Dans le contexte de réforme et de clarification des compétences des collectivités, Pierre Jamet propose de nouveaux transferts de compétences dans le champ social, essentiellement entre le département et la région. A noter aussi, l’appel qui est fait aux services de l’Etat de tirer les conséquences de la décentralisation. Plus fondamentalement, il suggère d’"inciter les départements à un certain désengagement du soutien à l’investissement communal (qu’il estime à 3 milliards d’euros par an), le relais devant être pris par l’intercommunalité. Sur cette idée, le débat a déjà commencé, rappelons-le, et le projet de loi de réforme des collectivités territoriales voté en février dernier au Sénat pose le principe d’un encadrement plus étroit des cofinancements.

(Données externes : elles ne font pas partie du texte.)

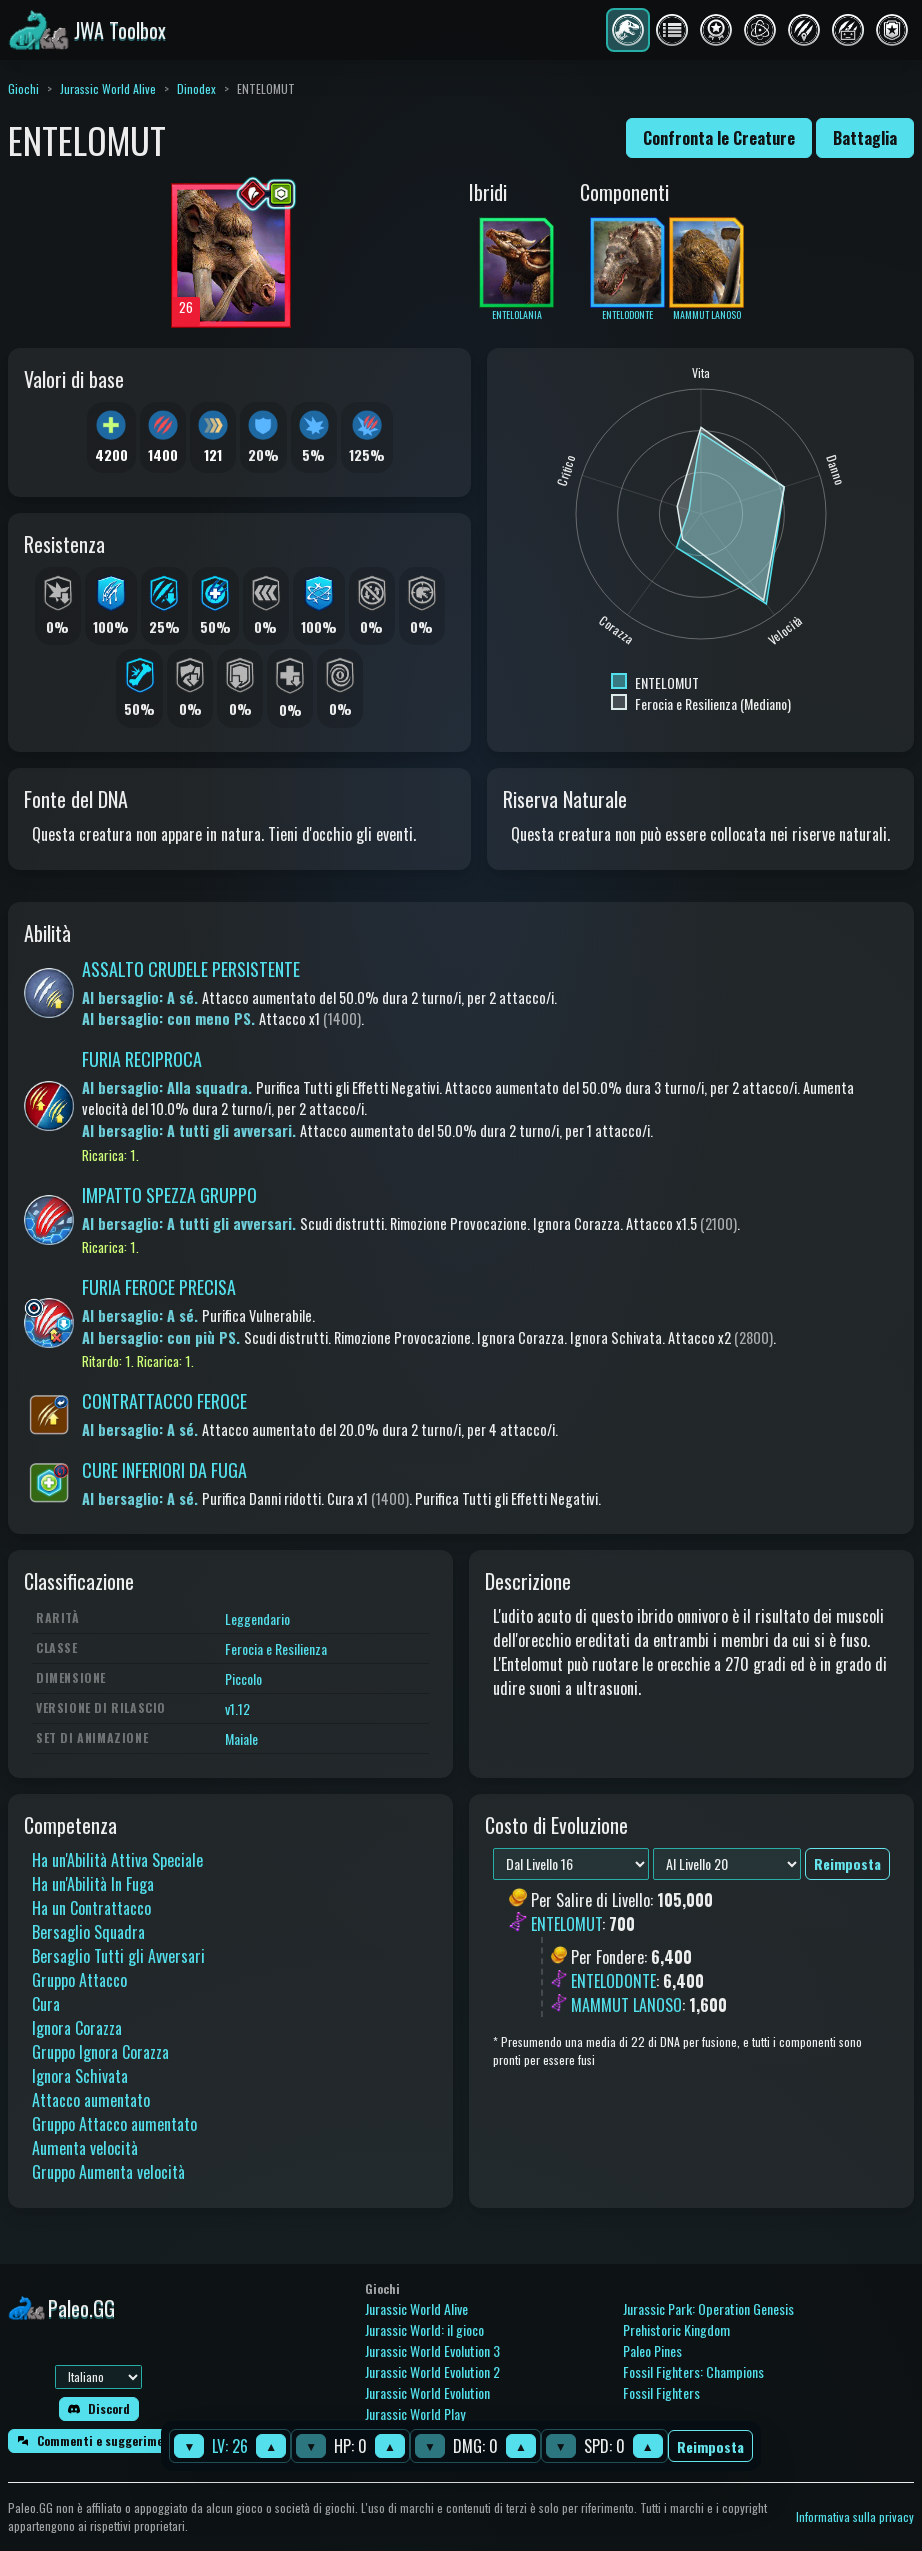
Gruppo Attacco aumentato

On notera l’appel à la prudence lancé par Pierre Jamet : "La simple recommandation adressée aux départements de se recentrer sur leurs dépenses obligatoires est simpliste et illusoire." En effet, "les économies attendues ne sont pas à la hauteur des enjeux". L’étude de l’agence Standard & Poor’s sur la situation des départements, parue trois jour avant le rapport de Pierre Jamet, l’affirmait aussi avec netteté. La seule action sur la dépense peut-elle finalement suffire pour remettre à flot les départements ? "En ne jouant que sur la dépense, la correction de la dégradation budgétaire sera lente", reconnaît le DGS du Rhône. De quoi alimenter les arguments de l’opposition...
Pour l’Assemblée des départements de France (ADF), l’amélioration des outils de gestion n’est pas le cœur du sujet. "Déjà mise en œuvre par les départements", elle "ne permet plus aujourd’hui que de piloter à la marge l’évolution du coût des politiques sociales". Et, selon l’ADF, il ne faut point attendre deux ans pour engager les réformes essentielles de la compensation et de la péréquation des charges sociales. De plus, avec 100 millions d’euros, "le compte n’y est pas", réagit le président de l’ADF, Claudy Lebreton, qui estime à 3,8 milliards d’euros la note de l’Etat à l’égard des collectivités et à 28 le nombre des départements en position périlleuse.
Thomas Beurey / Projets publics
Stabilité des dépenses des départements sur longue période
Comment maîtriser les dépenses des départements ? Au fond, c’est à cette question que répond pour l’essentiel Pierre Jamet, comme le souhaitait le Premier ministre, rejoignant ainsi les préoccupations du gouvernement en pleine préparation de la conférence des déficits publics – qui doit en principe se tenir le 20 mai. Nul doute que ses préconisations alimenteront les réflexions du groupe de travail présidé par Gilles Carrez sur la dépense locale. Au cours de ses premières réunions, celui-ci s’est justement beaucoup penché sur la situation des départements. Avec à la clé de bonnes surprises ! "Les études de Bercy ont montré que, hors transferts de compétences, les dépenses des départements sont restées stables entre 1980 et 2008, s’établissant à 2,8% du PIB", insiste-t-on à l’ADF. "Cela fait des années que nous savons maîtriser nos dépenses", commente Thierry Carcenac, président du conseil général du Tarn et membre du groupe de travail.